Instructions to follow :: Copy nothing but the lines running from the one containing "Instruction: View the 6,383 次赞 likes count" through the end of the listing below. Drop the pictures.

↓

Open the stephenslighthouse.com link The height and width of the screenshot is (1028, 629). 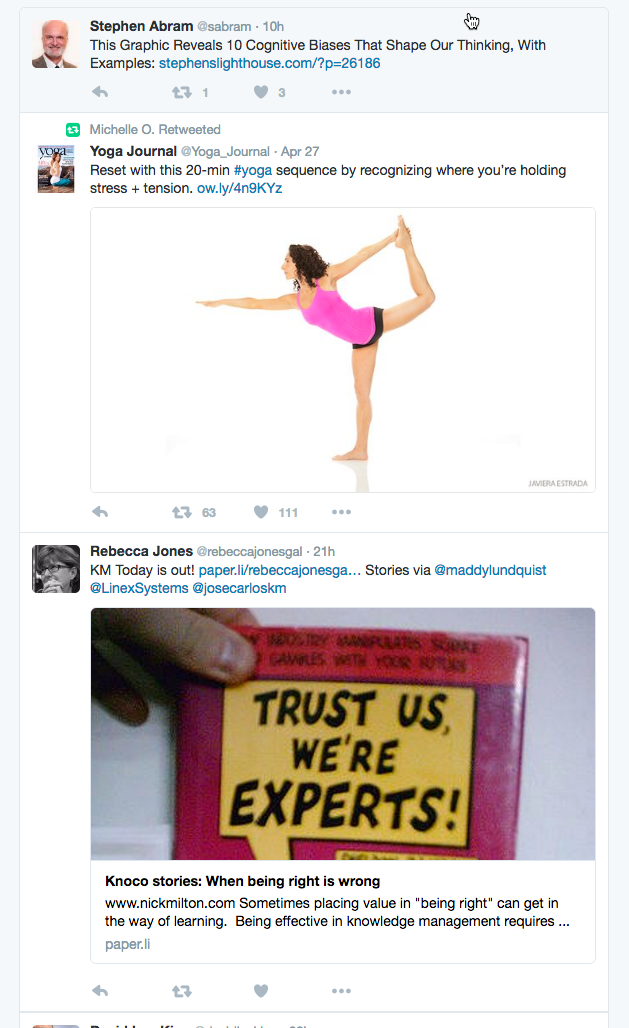point(270,64)
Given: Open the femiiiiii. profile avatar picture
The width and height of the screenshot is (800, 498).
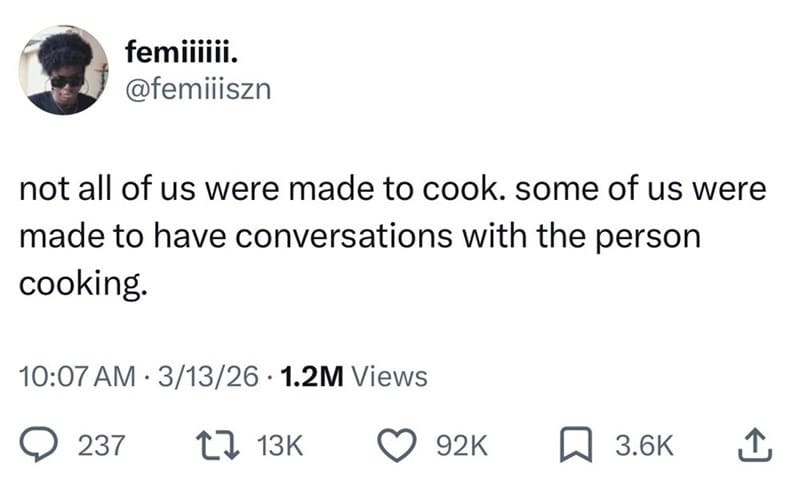Looking at the screenshot, I should pyautogui.click(x=63, y=71).
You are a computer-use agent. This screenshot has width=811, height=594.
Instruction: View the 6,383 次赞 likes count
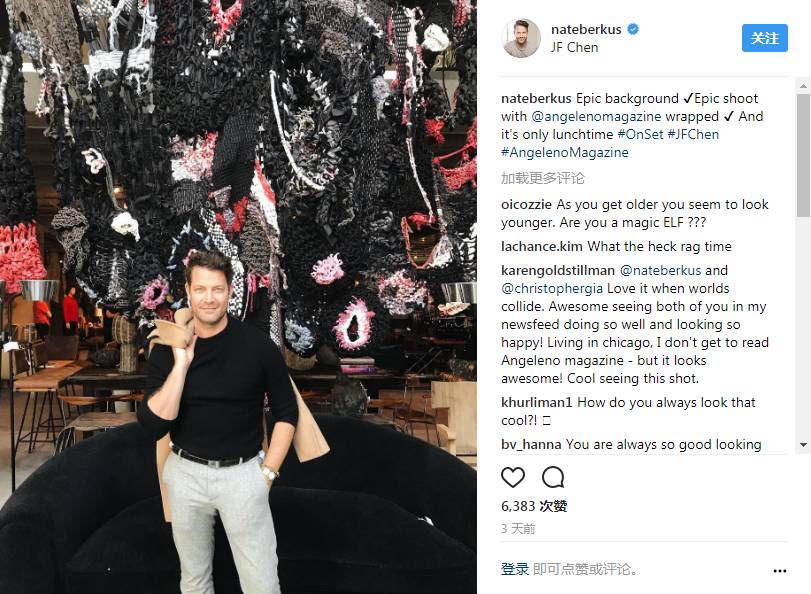[x=534, y=506]
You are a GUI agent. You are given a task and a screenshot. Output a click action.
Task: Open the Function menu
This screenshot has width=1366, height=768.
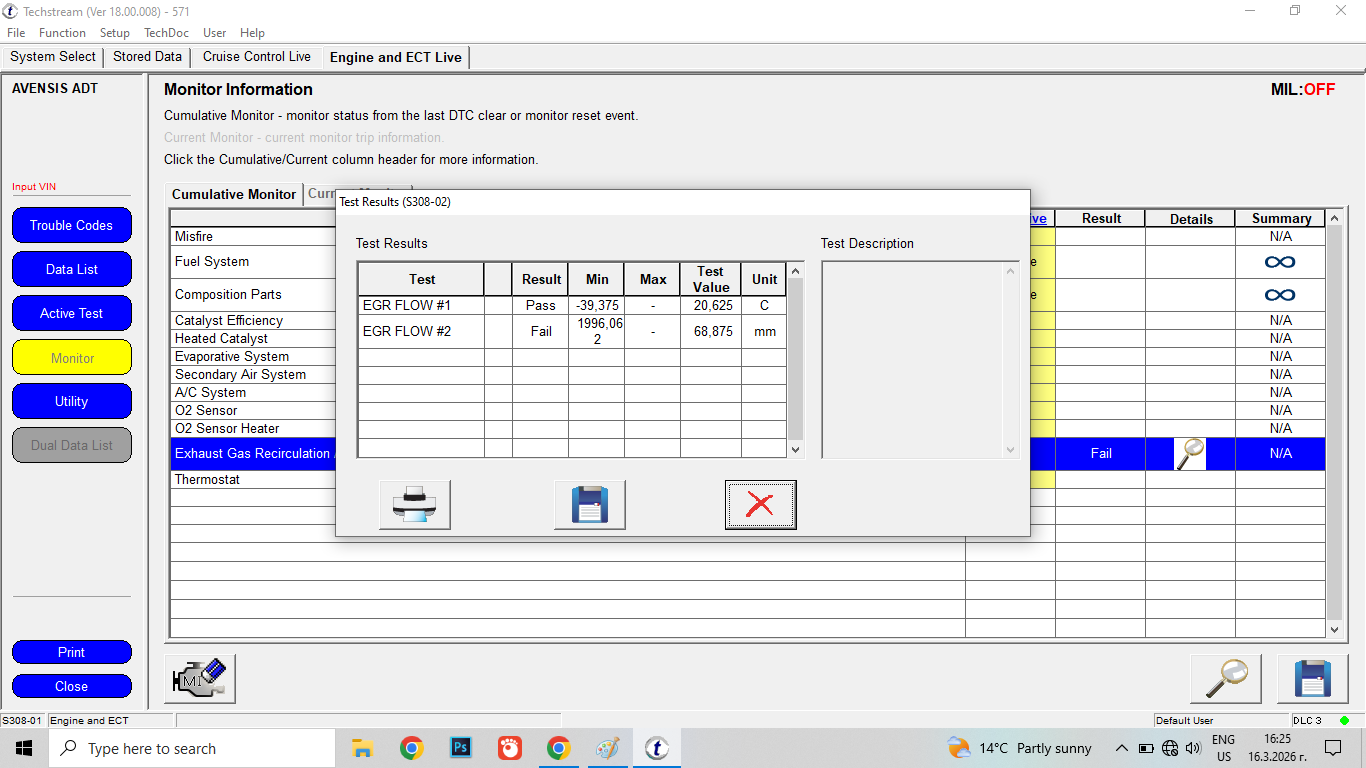point(62,33)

↑

Answer section ::
Instruction: View the 6,383 次赞 likes count
[x=534, y=506]
You are a GUI agent. You are given a task and a screenshot. Output a click action.
Task: Open the Function menu
This screenshot has width=1366, height=768.
point(62,33)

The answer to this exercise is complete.